My particular interest was in trying to understand how the scoring function interacted with the picking function to influence which values were chosen from the @results array.

The output shows that statistically, values closer to the TARGET value will be picked very slightly more often than those further away. But, the bias is (appears to me) to be so slight, that over a short number of picks--usually a few tens or low hundreds--the affect of that bias is almost negligible. Even exact matches having only slightly greater chance than values far away.

My thought is that as the picking process--relative to the rest of the processing--is fairly computationally expensive, that it would make more sense to either use a straight random pick which is much cheaper.

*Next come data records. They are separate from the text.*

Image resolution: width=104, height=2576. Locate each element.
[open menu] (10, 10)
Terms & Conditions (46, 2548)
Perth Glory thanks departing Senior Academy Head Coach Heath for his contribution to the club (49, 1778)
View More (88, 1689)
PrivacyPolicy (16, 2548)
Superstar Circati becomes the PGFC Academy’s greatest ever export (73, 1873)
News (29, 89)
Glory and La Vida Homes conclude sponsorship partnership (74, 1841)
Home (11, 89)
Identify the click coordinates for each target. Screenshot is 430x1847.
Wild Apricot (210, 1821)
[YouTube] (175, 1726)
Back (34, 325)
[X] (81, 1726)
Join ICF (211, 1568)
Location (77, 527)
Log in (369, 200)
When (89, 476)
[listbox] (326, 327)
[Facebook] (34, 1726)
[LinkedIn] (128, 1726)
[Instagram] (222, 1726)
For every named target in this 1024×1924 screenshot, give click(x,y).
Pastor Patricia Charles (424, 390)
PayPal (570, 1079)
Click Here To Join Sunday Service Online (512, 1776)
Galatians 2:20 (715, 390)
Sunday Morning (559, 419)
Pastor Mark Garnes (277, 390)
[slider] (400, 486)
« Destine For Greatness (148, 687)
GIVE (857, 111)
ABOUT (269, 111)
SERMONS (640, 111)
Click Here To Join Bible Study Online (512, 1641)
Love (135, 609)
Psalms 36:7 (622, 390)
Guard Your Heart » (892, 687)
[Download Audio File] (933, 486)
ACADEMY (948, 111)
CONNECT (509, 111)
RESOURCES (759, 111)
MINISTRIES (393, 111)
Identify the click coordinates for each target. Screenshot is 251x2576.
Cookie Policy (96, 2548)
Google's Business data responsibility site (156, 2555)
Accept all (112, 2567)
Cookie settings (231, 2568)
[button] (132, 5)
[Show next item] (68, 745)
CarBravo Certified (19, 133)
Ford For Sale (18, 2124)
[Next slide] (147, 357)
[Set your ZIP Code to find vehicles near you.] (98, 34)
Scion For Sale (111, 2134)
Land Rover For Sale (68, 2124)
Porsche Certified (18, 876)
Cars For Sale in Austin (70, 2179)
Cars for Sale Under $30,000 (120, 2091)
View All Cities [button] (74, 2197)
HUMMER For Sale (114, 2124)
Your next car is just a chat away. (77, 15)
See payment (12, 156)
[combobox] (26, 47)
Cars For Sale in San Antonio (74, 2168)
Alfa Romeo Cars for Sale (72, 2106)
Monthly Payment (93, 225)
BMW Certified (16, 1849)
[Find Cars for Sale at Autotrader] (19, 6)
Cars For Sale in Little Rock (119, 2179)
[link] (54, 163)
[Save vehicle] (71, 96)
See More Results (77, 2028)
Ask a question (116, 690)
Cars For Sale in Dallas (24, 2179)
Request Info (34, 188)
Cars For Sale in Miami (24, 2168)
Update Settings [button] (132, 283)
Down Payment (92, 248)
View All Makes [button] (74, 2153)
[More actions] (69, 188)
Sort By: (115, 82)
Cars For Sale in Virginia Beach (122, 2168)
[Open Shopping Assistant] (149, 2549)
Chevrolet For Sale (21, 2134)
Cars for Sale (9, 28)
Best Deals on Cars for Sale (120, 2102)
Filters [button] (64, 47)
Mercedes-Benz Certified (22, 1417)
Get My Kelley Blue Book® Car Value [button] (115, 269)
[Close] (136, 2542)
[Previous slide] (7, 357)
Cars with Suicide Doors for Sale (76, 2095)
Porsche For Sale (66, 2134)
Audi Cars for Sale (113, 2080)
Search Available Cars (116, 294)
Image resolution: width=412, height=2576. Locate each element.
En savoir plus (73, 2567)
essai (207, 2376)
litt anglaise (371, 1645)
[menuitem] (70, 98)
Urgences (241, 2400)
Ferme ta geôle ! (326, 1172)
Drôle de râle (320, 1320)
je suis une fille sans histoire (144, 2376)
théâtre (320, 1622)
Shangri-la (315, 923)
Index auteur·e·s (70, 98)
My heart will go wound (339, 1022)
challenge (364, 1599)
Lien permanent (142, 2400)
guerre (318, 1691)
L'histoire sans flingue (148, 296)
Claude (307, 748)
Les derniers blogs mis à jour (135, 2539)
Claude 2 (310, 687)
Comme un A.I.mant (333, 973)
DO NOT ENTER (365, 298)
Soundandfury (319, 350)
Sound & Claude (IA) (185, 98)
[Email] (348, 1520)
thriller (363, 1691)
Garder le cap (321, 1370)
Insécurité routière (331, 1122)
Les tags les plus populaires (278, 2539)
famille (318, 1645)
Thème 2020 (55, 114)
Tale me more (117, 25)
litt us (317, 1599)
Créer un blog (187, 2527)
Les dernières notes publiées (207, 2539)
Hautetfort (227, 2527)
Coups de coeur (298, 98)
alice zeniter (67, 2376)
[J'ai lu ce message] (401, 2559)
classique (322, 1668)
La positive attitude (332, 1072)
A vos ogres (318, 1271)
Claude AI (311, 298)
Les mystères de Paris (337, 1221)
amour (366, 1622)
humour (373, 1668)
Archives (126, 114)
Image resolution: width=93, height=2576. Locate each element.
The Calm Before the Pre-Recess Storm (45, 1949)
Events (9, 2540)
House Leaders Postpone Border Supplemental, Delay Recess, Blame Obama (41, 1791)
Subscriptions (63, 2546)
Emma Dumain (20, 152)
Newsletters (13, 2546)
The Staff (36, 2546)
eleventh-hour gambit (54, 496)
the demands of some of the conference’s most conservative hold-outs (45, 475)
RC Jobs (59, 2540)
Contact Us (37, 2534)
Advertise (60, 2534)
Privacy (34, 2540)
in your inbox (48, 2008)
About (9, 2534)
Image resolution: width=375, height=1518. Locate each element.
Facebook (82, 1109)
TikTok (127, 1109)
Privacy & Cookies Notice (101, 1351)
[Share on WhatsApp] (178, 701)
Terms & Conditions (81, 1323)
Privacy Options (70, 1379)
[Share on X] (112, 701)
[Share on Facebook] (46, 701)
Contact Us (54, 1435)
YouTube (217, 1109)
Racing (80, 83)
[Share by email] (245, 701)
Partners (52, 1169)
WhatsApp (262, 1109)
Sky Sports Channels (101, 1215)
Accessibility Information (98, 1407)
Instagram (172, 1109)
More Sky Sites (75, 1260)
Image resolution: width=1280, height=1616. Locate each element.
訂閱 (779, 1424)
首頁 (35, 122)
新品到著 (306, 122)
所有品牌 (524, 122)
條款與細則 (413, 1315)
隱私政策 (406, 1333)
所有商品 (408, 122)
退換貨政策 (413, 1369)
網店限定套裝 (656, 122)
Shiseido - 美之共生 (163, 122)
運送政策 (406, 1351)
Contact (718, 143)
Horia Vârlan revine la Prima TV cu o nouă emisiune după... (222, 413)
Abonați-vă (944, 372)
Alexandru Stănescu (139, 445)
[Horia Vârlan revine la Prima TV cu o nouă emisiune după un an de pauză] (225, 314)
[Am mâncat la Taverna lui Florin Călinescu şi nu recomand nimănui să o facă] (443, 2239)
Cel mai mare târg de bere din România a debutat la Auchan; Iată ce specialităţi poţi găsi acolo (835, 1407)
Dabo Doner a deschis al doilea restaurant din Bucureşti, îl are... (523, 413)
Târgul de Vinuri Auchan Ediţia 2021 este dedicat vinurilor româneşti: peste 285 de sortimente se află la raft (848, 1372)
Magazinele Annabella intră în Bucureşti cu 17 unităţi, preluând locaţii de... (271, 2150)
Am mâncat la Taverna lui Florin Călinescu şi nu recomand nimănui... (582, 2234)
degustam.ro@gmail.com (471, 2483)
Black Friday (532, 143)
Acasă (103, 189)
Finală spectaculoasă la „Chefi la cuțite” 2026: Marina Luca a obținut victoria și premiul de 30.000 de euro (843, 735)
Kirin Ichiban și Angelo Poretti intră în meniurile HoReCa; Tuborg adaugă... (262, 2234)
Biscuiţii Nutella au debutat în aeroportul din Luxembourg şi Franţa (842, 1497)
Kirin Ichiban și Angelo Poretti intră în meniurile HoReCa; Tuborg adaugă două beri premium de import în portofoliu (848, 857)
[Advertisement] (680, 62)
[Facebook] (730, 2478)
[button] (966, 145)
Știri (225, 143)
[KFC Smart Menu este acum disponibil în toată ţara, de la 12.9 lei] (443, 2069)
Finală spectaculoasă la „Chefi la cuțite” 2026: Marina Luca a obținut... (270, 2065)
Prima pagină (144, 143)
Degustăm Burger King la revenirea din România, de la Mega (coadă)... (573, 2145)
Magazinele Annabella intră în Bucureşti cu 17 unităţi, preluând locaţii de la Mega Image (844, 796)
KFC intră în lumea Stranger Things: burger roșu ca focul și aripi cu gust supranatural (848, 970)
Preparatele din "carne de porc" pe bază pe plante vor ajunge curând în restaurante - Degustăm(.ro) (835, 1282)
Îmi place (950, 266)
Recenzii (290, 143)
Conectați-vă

Or, if biasing the pick in favour of close-to-target values actually benefits the rest of the (GA) algorithm, then it would be better to make the bias stronger; or the computation cheaper; or both.

For example, using this scoring function:

sub score {
    my( $result ) = @_;
    return 1 / abs( ( TARGET - $result ) || 1 );
}
[download]

Produces this PDF:

c:\test>867119-test.pl
 10 :   7211 (0.721%)
 20 :   8070 (0.807%)
 30 :   8996 (0.900%)
 40 :  10694 (1.069%)
 50 :  12714 (1.271%)
 60 :  16248 (1.625%)
 70 :  21447 (2.145%)
 80 :  32136 (3.214%)
 90 :  63858 (6.386%)
100 : 637874 (63.787%)
110 :  63625 (6.362%)
120 :  32076 (3.208%)
130 :  21244 (2.124%)
140 :  15976 (1.598%)
150 :  12790 (1.279%)
160 :  10716 (1.072%)
170 :   9298 (0.930%)
180 :   7958 (0.796%)
190 :   7069 (0.707%)
[download]

But, in my tests, that doesn't seem to cause the GA to converge on the TARGET any more quickly than a uniformly random pick. But that left me wondering why the original author had chosen the scoring function he did, and I hoped one of the more stats-wise monks might see something in the distribution that would hint at the reasoning.